**Exercise instructions:** Copy each line below holding "agent".

[Stored data]
════════════════════
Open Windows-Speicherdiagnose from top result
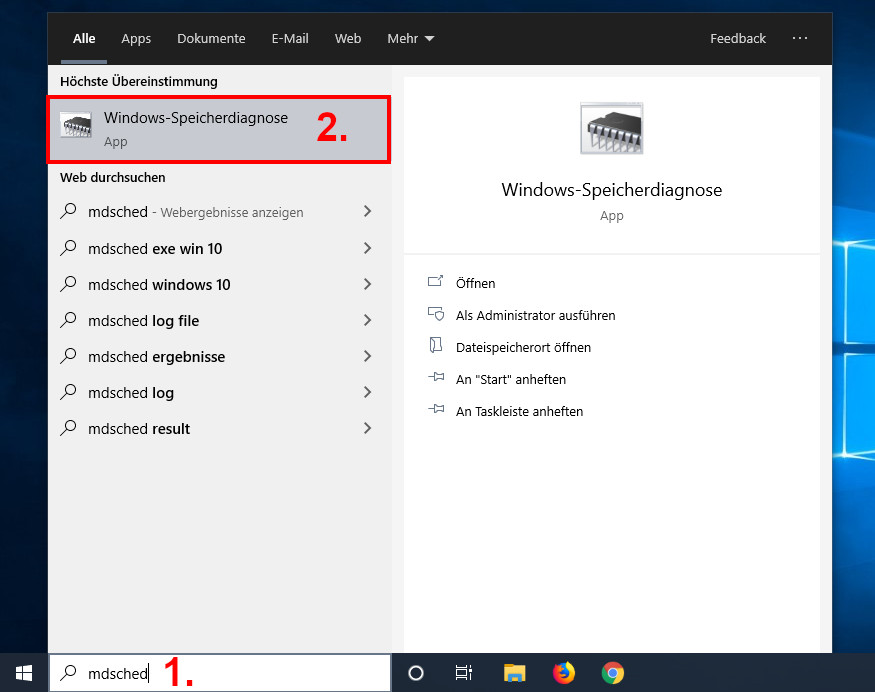The height and width of the screenshot is (692, 875). 196,128
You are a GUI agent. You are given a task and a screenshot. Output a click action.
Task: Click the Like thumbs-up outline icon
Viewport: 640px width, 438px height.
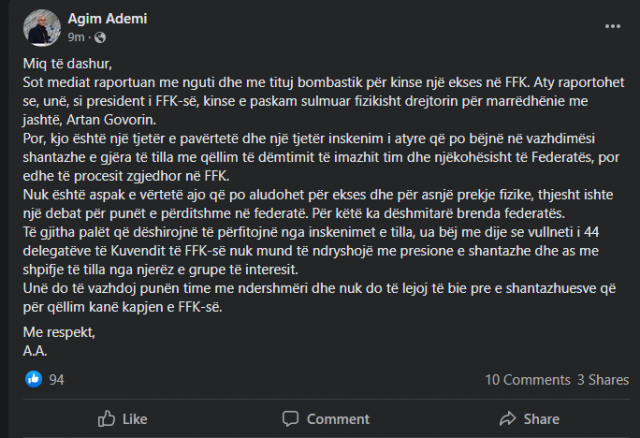[x=105, y=419]
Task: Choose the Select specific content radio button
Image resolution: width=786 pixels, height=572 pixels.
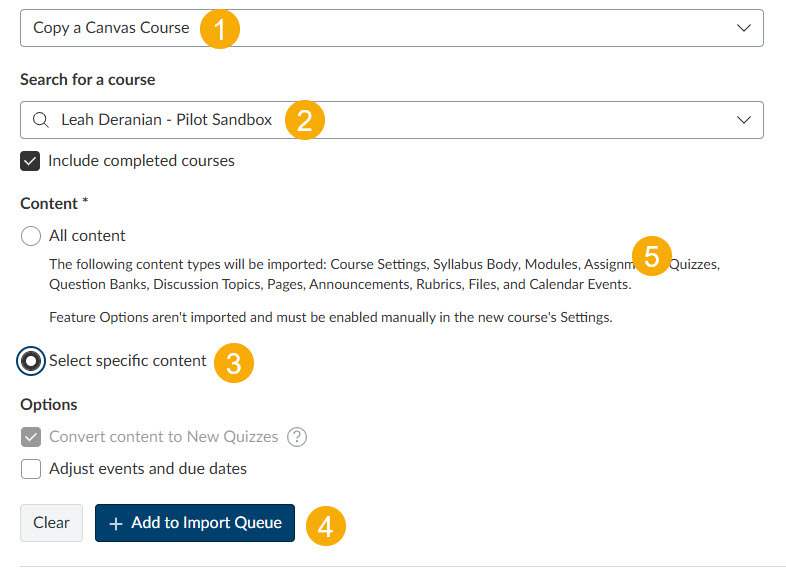Action: (31, 361)
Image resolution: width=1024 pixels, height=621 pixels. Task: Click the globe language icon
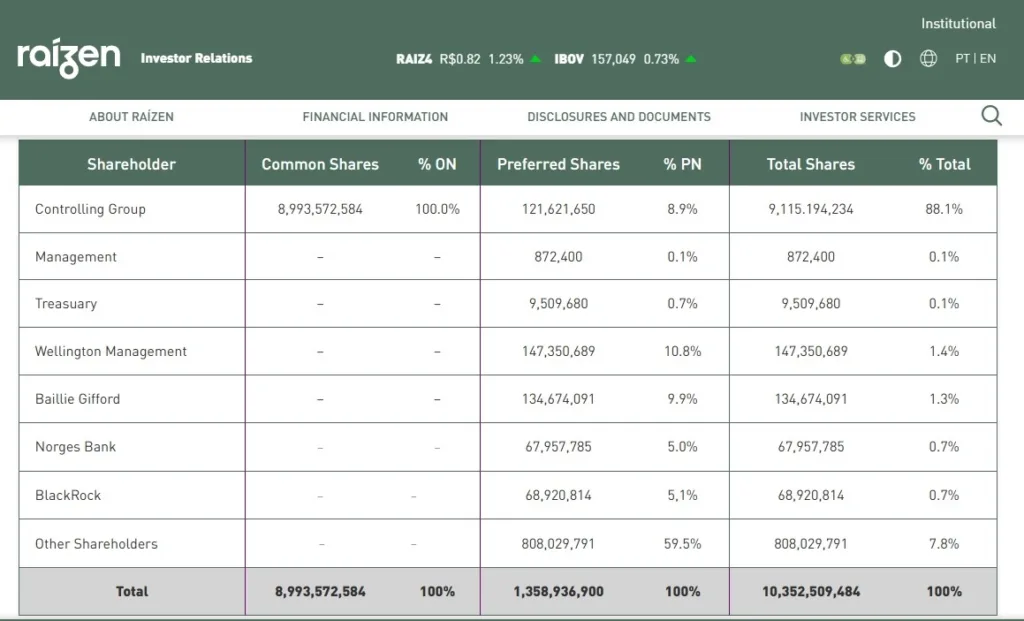[x=928, y=58]
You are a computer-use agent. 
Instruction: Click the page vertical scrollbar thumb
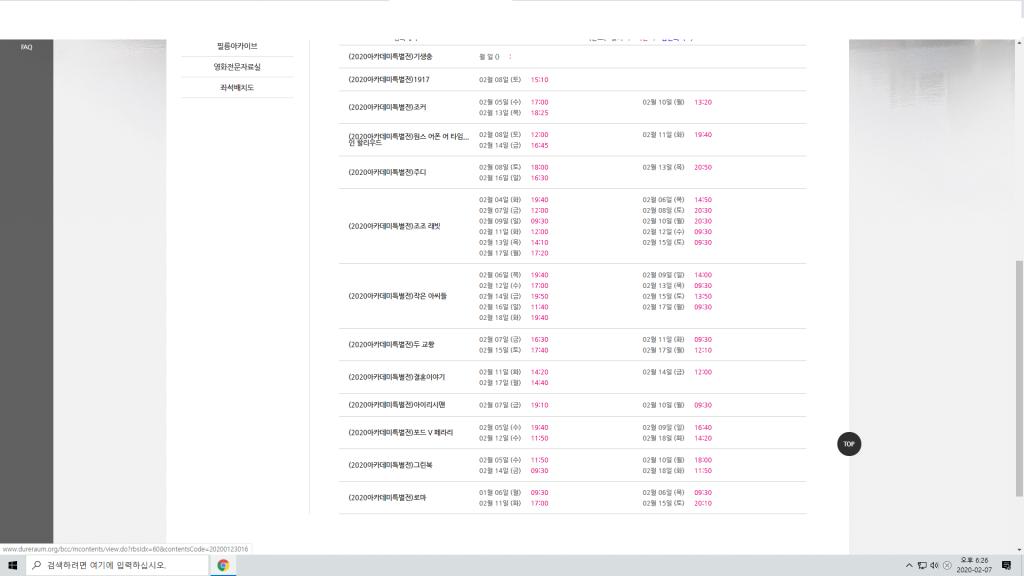[1019, 379]
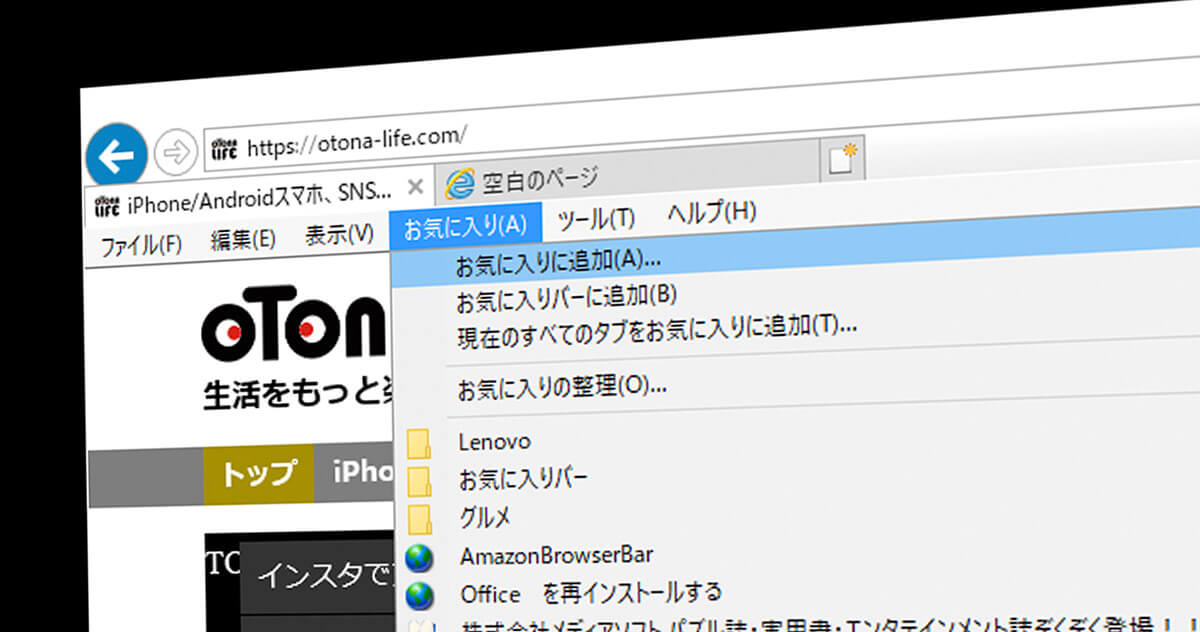Open the Lenovo favorites folder
Image resolution: width=1200 pixels, height=632 pixels.
[494, 442]
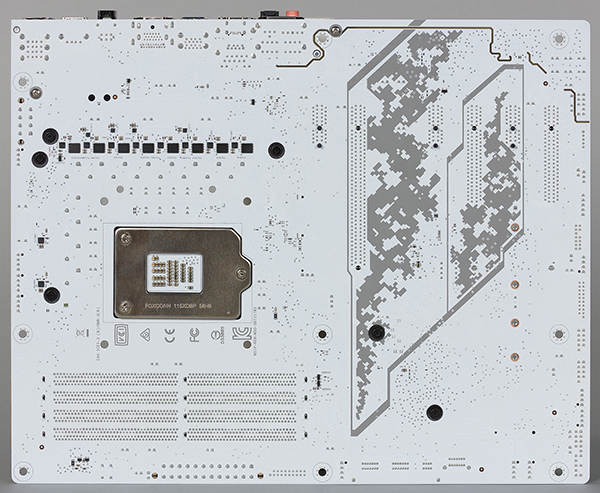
════════════════════
**Solution to the exercise:**
You are a GUI agent. You are given a task and a screenshot. Output a click action.
You are a computer-use agent. 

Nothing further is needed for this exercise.